Cette stabilité jointe à sa décision d’écrire toutes ses œuvres dans la langue de son pays – « Cette langue méprisée », comme le dit la première strophe du chant de Mireille – est une grande leçon à l’ouverture d’une époque caractérisée par l’effrayant déplacement massif des populations.

« Le besoin d’enracinement », disait Simone Weil, est peut-être le plus fort et le plus méconnu de l’âme humaine. C’est, en tout cas, en nos temps de déportations et d’immigrations, l’un des traits les plus criants de l’angoisse moderne. Mistral disait lui-même que les poètes étaient des prophètes. Il a rempli ce rôle comme il faisait tout, avec une majestueuse et harmonieuse simplicité.

Comme les vrais prophètes, il s’inscrit totalement à contre-courant des dérives massives de la société dans laquelle il vit, en le sachant parfaitement, ce qui n’altère en rien sa sérénité. La scène est célèbre qui le montre entouré des premiers félibres, dans la propriété de son ami Félix Gras à Châteauneuf-de-Gadagne, entendant quelques amis lui démontrer avec un grand luxe de preuves que sa tentative de restauration de la langue d’Oc et de la culture provençale était vouée à l’échec, devant le torrent de l’évidence. Et Mistral, à demi-allongé, se relevant doucement en disant : « Et s’il ne me plaît pas, à moi, que les choses se passent ainsi… »

Il ne semble pas que Mistral ait douté, un seul instant, de la décision qu’il prit un jour, le pied sur les marches du mas paternel, la tête levée vers les Alpilles, en lui-même et de lui-même, de relever la langue provençale de la boue dans laquelle elle était tombée… et il le fit.

La langue d’Oc n’est pas redevenue un parler courant et familier. Mais tel n’était pas son but. Au moment où Mistral entame son œuvre, elle est précisément le patois des ouvriers agricoles, des portefaix et du petit peuple. Les messieurs et les dames de la bourgeoisie l’ont délaissée… Mistral va au-delà. Comme Dante avait, en son temps, transformé le parler toscan en une langue de haute poésie, par le chef-d’œuvre de La Divine Comédie, il lui donna des lettres de noblesse que, même au temps de son rayonnement le plus éclatant – au temps de Dante précisément – elle n’avait jamais eues. « On dira Mistral comme on disait Homère » écrit Lamartine, et cela suffit pour l’éternité. Le reste est affaire de circonstances ou d’événements. « L’écume », disait Paul Valéry.
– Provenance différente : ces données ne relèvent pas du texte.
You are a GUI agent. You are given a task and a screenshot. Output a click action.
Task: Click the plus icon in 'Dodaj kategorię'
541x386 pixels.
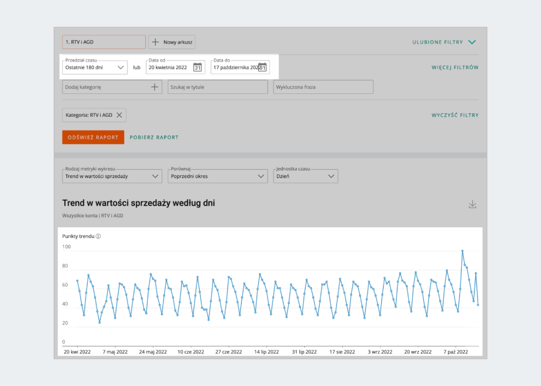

Mais Mistral n’est pas que le père d’une langue qu’il ressuscite. Mireille est un chant à l’amour. L’amour de deux jeunes gens. L’amour de la Provence. L’amour de l’Eglise, l’amour de Dieu. L’harmonie du naturel et du surnaturel avec, dans le naturel, la place utile et nécessaire du paganisme jamais mort, cette chaîne des vérités de l’ordre humain aboutissant au mystère divin est le modèle vivant de l’ordre catholique.

J’ai enseigné longtemps, dans les sessions d’ICTUS, que Mistral était l’anti-Marx. Face au rat de bibliothèque, il est l’homme de la lumière, de la terre et du soleil. Face au professeur de dialectique, il est le chant de l’amour. Face au déraciné errant, il est l’homme de la patrie. Face au matérialiste, il est l’homme du divin. Marx a régné, pour le malheur de l’humanité, pendant plus d’un siècle, avant que les constructions monstrueuses nées de son imagination s’écroulent dans la misère et dans le sang. Le temps de Mistral, qui est aussi celui de la véritable écologie, l’écologie humaine, celle de l’homme roi et serviteur de la création, s’ouvre.

Pour retrouver un ordre humain véritable à notre monde déboussolé, empruntons les chemins que son génie poétique a, en méditant sur son exemple. C’est une chance, car si Marx était terriblement ennuyeux – qui peut dire qu’il est allé, allègrement, au bout de la lecture du Capital ? – Mistral sème la joie et l’émotion.

Il enseigne aussi l’espérance,

Car lis oundado seculàri
E si tempèsto e sis esglàri
An bèu mescla li pople, escafa li coufin,
La terro maire, la Naturo,
Nourris toujour sa pourtaduro
Dóu meme la : sa pousso duro
Toujour à l’óulivié dounara l’òli fin.

C’est-à-dire :

Car les houles des siècles
Et leurs tempêtes et les horreurs
En vain mêlent les peuples, effacent les frontières
La terre maternelle, la Nature
Nourrit toujours ses fils
Du même lait : sa dure mamelle
Toujours à l’olivier donnera l’huile fine.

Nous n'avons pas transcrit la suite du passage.